(SOURCE DATA)
##############################

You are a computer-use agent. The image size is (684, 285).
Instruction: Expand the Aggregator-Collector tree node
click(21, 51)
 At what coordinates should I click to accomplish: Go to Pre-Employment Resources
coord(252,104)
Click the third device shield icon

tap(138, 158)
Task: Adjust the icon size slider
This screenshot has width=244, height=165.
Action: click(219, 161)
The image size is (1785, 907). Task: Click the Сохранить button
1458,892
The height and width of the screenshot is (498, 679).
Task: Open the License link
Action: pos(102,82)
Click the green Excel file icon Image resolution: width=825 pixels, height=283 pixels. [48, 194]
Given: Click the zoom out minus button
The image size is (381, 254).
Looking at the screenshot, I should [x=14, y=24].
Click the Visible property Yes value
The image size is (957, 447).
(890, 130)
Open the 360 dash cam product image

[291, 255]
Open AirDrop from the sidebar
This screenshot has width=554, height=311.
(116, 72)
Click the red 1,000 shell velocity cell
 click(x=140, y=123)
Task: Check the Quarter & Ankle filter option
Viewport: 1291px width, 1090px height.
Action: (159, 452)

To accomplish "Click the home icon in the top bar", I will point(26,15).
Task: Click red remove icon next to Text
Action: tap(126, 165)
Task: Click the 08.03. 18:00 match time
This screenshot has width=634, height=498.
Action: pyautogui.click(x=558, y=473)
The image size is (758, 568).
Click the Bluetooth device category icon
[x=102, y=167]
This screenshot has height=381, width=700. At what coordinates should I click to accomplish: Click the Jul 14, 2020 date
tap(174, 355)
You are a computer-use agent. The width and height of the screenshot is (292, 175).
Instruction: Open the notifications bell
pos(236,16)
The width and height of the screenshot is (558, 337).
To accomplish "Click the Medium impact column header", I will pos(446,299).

##############################

(INSTRUCTIONS TO FOLLOW) All lines in the listing above between the line with "The image size is (957, 447)." and the line with "Task: Check the Quarter & Ankle filter option", inclusive, should be set down exactly, and no line outside that range.

(TASK RESPONSE)
The image size is (957, 447).
(890, 130)
Open the 360 dash cam product image

[291, 255]
Open AirDrop from the sidebar
This screenshot has width=554, height=311.
(116, 72)
Click the red 1,000 shell velocity cell
 click(x=140, y=123)
Task: Check the Quarter & Ankle filter option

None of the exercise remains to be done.